Galileo's writings now began to follow each other with great rapidity, but he was at this time apparently so careless of his reputation, that many of his works and inventions, after a long circulation in manuscript among his pupils and friends, found their way into the hands of those who were not ashamed to publish them as their own, and to denounce Galileo's claim to the authorship as the pretence of an impudent plagiarist. He was, however, so much beloved and esteemed by his friends, that they vied with each other in resenting affronts of this nature offered to him, and in more than one instance he was relieved, by their full and triumphant answers, from the trouble of vindicating his own character.

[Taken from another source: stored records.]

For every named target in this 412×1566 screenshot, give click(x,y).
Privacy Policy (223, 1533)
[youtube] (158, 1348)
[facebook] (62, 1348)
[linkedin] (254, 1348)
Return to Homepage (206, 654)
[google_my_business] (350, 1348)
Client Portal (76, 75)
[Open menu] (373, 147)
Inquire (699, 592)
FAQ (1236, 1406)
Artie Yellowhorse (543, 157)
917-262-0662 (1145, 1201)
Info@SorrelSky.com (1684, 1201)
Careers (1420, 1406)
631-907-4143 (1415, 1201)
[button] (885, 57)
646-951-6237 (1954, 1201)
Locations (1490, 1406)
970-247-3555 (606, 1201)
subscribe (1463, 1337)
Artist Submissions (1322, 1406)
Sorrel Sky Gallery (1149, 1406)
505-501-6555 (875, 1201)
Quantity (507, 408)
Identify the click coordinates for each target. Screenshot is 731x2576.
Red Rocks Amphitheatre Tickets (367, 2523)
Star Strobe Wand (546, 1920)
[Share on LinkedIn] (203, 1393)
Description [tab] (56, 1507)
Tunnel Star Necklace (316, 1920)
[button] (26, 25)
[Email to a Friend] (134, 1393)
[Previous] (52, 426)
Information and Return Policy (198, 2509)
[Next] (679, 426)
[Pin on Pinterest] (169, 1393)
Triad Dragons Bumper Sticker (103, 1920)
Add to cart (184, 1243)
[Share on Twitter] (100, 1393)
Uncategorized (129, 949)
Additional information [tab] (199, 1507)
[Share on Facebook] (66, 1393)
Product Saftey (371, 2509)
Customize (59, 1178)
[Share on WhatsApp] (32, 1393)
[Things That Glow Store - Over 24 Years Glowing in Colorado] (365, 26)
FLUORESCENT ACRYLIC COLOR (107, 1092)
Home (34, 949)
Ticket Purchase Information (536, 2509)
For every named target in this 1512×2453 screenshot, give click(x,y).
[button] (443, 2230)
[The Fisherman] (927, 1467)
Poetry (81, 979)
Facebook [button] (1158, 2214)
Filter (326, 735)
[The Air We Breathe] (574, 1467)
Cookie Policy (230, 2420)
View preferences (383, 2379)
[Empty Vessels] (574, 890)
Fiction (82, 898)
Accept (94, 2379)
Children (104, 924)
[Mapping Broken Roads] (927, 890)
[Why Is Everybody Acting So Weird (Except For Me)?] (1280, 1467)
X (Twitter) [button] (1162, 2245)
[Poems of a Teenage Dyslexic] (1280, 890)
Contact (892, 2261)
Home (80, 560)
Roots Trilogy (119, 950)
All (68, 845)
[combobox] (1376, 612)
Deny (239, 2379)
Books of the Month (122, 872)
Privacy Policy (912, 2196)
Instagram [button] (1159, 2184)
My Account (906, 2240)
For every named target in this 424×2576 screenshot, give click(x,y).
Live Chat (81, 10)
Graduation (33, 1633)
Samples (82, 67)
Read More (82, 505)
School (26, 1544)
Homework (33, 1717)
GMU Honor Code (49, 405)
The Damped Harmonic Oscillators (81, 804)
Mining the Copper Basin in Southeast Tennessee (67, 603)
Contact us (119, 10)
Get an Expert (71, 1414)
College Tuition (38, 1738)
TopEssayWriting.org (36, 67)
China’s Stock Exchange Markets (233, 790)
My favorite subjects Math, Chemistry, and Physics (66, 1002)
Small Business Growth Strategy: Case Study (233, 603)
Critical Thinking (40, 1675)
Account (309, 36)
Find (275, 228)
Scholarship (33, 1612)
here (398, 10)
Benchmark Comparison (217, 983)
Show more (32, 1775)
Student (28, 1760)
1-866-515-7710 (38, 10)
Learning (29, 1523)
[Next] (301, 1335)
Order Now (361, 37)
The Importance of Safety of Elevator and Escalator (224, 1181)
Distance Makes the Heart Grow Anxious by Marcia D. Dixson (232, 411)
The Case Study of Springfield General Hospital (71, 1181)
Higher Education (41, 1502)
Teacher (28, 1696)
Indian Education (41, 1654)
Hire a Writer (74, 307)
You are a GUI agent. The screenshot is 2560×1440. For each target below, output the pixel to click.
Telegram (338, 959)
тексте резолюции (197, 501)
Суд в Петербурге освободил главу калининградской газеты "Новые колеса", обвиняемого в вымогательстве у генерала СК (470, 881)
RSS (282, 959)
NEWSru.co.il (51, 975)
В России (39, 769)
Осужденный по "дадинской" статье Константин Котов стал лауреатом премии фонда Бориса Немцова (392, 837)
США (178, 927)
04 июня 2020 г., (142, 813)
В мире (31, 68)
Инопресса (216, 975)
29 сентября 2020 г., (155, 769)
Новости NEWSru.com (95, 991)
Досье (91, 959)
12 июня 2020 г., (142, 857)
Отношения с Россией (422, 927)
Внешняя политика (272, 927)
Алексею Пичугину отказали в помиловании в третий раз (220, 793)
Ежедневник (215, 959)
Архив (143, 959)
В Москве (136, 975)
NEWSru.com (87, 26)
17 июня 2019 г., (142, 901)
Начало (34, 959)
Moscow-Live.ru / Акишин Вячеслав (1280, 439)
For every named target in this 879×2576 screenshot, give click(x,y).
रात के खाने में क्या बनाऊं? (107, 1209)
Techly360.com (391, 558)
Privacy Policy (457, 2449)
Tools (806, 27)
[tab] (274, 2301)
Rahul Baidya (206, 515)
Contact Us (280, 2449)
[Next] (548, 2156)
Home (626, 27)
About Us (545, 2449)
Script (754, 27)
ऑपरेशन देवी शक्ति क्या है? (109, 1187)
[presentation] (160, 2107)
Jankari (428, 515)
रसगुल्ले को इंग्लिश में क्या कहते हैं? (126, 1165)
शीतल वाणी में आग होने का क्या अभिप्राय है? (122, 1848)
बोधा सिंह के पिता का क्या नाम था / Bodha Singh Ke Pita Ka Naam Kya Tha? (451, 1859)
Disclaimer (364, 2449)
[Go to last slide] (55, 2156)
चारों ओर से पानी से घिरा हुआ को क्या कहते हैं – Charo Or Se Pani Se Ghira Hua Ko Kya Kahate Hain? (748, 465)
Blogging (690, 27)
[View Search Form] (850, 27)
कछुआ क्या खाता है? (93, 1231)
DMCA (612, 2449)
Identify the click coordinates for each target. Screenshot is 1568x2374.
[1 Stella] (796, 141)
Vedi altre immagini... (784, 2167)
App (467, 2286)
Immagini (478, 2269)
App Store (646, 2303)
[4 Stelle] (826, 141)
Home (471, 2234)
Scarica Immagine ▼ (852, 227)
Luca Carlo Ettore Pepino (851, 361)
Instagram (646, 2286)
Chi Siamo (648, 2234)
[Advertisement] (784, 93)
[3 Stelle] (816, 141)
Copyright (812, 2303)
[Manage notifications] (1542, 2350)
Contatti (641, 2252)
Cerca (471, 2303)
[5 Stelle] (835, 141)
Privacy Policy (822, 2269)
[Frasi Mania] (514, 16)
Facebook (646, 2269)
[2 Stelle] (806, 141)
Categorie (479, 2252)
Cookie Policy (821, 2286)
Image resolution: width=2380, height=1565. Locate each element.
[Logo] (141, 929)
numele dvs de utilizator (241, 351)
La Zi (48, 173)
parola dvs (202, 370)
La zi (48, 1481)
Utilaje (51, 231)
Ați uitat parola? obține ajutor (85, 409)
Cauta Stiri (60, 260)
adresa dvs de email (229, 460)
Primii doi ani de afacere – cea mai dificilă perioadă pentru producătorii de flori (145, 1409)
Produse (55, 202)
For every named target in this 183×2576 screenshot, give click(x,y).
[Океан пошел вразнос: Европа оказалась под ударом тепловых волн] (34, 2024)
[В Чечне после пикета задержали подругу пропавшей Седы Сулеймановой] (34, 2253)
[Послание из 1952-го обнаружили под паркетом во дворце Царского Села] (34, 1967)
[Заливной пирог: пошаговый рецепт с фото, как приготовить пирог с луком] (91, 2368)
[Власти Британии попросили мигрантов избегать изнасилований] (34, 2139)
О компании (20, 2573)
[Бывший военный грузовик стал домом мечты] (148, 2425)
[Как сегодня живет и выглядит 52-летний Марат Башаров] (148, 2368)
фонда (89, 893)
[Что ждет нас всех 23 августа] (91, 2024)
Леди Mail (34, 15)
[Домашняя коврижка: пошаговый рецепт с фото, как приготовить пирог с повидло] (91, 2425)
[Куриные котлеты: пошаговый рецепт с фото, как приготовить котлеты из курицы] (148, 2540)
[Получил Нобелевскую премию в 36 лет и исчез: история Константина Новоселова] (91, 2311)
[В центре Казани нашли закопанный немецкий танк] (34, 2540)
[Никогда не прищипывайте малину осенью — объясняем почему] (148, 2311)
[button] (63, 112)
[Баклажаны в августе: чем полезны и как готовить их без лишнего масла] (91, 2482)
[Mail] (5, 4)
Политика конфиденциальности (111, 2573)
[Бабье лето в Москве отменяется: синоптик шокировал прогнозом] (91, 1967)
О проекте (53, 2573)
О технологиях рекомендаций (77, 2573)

To this epoch of Galileo's life may be referred his re-invention of the thermometer. The original idea of this useful instrument belongs to the Greek mathematician Hero; and Santorio himself, who has been named as the inventor by Italian writers, and at one time claimed it himself, refers it to him. In 1638, Castelli wrote to Cesarini that "he remembered an experiment shown to him more than thirty-five years back by Galileo, who took a small glass bottle, about the size of a hen's egg, the neck of which was twenty-two inches long, and as narrow as a straw. Having well heated the bulb in his hands, and then introducing its mouth into a vessel in which was a little water, and withdrawing the heat of his hand from the bulb, the water rose in the neck of the bottle more than eleven inches above the level in the vessel, and Galileo employed this principle in the construction of an instrument for measuring heat and cold."[14] In 1613, a Venetian nobleman named Sagredo, who has been already mentioned as Galileo's friend and pupil, writes to him in the following words: "I have brought the instrument which you invented for measuring heat into several convenient and perfect forms, so that the difference of temperature between two rooms is seen as far as 100 degrees."[15] This date is anterior to the claims both of Santorio and Drebbel, a Dutch physician, who was the first to introduce it into Holland.

Galileo's thermometer, as we have just seen, consisted merely of a glass tube ending in a bulb, the air in which, being partly expelled by heat, was replaced by water from a glass into which the open end of the tube was plunged, and the different degrees of temperature were indicated by the expansion of the air which yet remained in the bulb, so that the scale would be the reverse of that of the thermometer now in use, for the water would stand at the highest level in the coldest weather. It was, in truth, a barometer also, in consequence of the communication between the tube and external air, although Galileo did not intend it for this purpose, and when he attempted to determine the relative weight of the air, employed a contrivance still more imperfect than this rude barometer would have been. A passage among his posthumous fragments intimates that he subsequently used spirit of wine instead of water.

Viviani attributes an improvement of this imperfect instrument, but without specifying its nature, to Ferdinand II., a pupil and subsequent patron of Galileo, and, after the death of his father Cosmo, reigning duke of Florence. It was still further improved by Ferdinand's younger brother, Leopold de' Medici, who invented the modern process of expelling all the air from the tube by boiling the spirit of wine in it, and of hermetically sealing the end of the tube, whilst the contained liquid is in this expanded state, which deprived it of its barometrical character, and first made it an accurate thermometer. The final improvement was the employment of mercury instead of spirit of wine, which is recommended by Lana so early as 1670, on account of its equable expansion.[16] For further details on the history and use of this instrument, the reader may consult the Treatises on the Thermometer and Pyrometer.

[9] Antibarbarus Philosophicus. Francofurti, 1674.

[10] Speculationum liber. Venetiis, 1585.

[11] De l'Infinito Universo. Dial. 3. La Cena de le Cenere, 1584.

[12] Riccoboni, Commentarii de Gymnasio Patavino, 1598.

[13] Nelli.

[14] Nelli.

[15] Venturi. Memorie e Lettere di Gal. Galilei. Modena, 1821.

[16] Prodromo all' Arte Maestra. Brescia, 1670.